Het zesde hoofdstuk van Daniël geeft ons een opmerkelijk voorbeeld van de bespottelijke inspanningen van de mens om de onvermurwbare soliditeit van Gods vastberadenheid te imiteren. "De wet der Meden en Perzen, die niet kan worden herroepen" (Dan. 6:13;NBG), is spreekwoordelijk geworden. Niets op Aarde werd verondersteld meer onbuigzaam of zeker te zijn dan de geboden van deze oude koningen. Eenmaal uitgevaardigd konden zelfs zij ze niet veranderen of aanpassen. En wanneer het zegel van het koninkrijk er aan is toegevoegd, kunnen we Daniël's verblijf in de leeuwenkuil zien als het meest ongelukkige en hopeloze van die trouwe menigten die hun levens hebben afgelegd voor het geloof van hun vaderen. Het zegel op de leeuwenkuil is symbolisch voor de uiterste grens van de mens in het zeker stellen van de doem van zijn slachtoffer. Maar God bespot de majesteit en macht van de mens (Psa. 2:4). Laten ze er desnoods zeven zegels op doen als ze dat willen, Hij zal ze alle doen mislukken! Daniël zal niet sterven! De mens verzegelt om te vernietigen, maar God zal dat omzeilen. God verzegelt om te redden, en de mens is machteloos om dat te voorkomen.

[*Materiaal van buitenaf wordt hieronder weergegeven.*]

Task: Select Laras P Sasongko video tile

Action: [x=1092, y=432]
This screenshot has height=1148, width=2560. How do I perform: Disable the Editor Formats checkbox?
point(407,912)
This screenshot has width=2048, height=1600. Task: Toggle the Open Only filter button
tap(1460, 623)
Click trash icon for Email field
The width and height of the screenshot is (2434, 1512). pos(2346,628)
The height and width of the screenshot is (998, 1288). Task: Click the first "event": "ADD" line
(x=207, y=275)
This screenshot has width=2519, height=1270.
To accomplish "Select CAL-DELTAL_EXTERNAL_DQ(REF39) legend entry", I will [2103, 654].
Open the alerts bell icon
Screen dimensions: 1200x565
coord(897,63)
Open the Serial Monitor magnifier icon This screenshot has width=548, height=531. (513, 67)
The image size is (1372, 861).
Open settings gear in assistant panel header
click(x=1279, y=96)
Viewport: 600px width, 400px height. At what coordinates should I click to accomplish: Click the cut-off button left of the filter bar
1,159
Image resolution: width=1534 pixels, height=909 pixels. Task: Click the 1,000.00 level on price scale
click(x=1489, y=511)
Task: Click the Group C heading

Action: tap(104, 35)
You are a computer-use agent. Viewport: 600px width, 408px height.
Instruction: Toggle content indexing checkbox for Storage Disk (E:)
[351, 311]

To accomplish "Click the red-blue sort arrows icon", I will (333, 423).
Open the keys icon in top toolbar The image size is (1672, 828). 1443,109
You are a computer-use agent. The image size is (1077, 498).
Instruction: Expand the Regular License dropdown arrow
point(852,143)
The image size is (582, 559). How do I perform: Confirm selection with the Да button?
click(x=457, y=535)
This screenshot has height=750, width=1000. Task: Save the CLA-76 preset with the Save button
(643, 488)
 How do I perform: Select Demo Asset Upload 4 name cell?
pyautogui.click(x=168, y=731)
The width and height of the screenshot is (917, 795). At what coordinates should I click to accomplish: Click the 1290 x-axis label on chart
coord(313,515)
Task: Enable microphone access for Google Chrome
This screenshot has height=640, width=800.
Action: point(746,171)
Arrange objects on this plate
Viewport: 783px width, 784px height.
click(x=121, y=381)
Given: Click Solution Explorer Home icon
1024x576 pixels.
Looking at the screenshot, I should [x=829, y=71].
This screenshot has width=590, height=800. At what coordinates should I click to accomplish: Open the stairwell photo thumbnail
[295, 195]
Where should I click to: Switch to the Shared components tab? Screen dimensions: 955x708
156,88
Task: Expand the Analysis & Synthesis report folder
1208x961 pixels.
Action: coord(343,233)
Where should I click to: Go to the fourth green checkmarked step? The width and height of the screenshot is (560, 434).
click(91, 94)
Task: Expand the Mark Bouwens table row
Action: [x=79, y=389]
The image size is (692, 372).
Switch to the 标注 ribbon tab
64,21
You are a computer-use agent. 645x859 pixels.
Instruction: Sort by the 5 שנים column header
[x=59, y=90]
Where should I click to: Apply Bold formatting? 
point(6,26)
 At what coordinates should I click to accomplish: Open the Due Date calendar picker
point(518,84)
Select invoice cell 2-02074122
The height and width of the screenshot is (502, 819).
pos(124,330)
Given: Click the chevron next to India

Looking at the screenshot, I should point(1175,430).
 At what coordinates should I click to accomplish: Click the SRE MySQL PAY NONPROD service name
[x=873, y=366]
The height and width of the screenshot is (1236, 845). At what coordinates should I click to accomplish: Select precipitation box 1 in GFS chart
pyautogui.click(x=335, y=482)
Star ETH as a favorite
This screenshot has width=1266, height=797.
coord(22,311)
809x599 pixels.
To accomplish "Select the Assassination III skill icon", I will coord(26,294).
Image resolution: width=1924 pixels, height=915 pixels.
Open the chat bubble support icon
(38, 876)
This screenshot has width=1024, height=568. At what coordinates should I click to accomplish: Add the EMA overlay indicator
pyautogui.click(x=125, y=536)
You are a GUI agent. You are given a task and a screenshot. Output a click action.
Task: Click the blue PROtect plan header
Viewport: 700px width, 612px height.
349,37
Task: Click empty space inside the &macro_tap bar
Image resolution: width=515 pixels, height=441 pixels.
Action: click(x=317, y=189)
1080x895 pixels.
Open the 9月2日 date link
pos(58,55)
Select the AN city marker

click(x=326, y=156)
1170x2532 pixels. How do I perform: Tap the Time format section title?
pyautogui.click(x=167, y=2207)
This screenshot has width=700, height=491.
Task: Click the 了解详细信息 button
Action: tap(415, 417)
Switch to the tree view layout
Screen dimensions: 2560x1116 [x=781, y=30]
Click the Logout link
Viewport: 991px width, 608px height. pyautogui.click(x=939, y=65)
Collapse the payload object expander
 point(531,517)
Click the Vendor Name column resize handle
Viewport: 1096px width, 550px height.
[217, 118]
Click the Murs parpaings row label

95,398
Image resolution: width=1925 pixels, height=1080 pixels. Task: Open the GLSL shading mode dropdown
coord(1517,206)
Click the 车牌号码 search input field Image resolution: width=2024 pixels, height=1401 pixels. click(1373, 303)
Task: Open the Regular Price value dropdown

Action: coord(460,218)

Hoe anders is het wanneer God verzegelt! Wanneer Satan voor duizend jaren zal zijn opgesloten in de afgrond, zet Hij Zijn zegel er op en dan zijn alle tegenstaande machten op Aarde of in de hemel niet in staat hem uit zijn gevangenis te bevrijden (Openb. 20:3). Wanneer God de 144.000 verzegelt (Openb. 7:4) kunnen al Satans aanslagen, en die door zijn onderhorigen, hun aantal niet met 1 verminderen. Ze zijn veilig te midden van de meest vreselijke tijden die de Aarde ooit zal kennen. Zouden er slechts 143.999 gered worden, dan zou God Zijn troon verspelen en de glans van Zijn grote Naam verliezen.
Het zegel op de 144.000 was door een boodschapper van God op hun voorhoofden geplaatst (Openb. 7:2). Het zal hen redden uit de kwelling van de sprinkhanen die uit de afgrond komen (Openb. 9:4). Zeer waarschijnlijk zal het een letterlijk, zichtbaar, teken zijn, het tegendeel van het embleem dat alle aanbidders van het wilde beest moeten dragen op hun rechterhand of op hun voorhoofd (Openb. 13:16).
Het is zeer opmerkelijk dat, bij het omgaan met de Besnijdenis in de verslagen van het leven van onze Heer en in Handelingen, er niets wordt gezegd over een zegen voor de zekerheid van de heiligen. Het is waar dat hun besnijdenis op zich een zegel van rechtvaardigheid van geloof zou moeten zijn, zoals dat het geval was bij Abraham (Rom. 4:11). Maar helaas, het was teruggevallen tot een minimale lichamelijke vorm, zonder enige geestelijke betekenis dan ook. De volgelingen van Christus, of van Zijn twaalf apostelen, waren niet verzegeld. Dat is de reden waarom zovelen wegvielen. De meeste van de Pinksterdaggelovigen vielen weer af.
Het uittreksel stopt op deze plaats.